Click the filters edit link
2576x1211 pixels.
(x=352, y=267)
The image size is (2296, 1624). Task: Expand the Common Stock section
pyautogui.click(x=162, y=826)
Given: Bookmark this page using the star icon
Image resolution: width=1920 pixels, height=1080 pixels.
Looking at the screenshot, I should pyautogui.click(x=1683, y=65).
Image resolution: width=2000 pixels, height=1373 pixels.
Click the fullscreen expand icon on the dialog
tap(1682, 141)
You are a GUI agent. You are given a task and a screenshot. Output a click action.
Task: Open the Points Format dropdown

HOW TO COMPLETE THIS TASK:
Write out exactly the lines of the entries above that run from the line containing "Image resolution: width=1920" through the last line, including both.

ANSWER BELOW:
Image resolution: width=1920 pixels, height=1080 pixels.
Looking at the screenshot, I should pyautogui.click(x=1683, y=65).
Image resolution: width=2000 pixels, height=1373 pixels.
Click the fullscreen expand icon on the dialog
tap(1682, 141)
You are a GUI agent. You are given a task and a screenshot. Output a click action.
Task: Open the Points Format dropdown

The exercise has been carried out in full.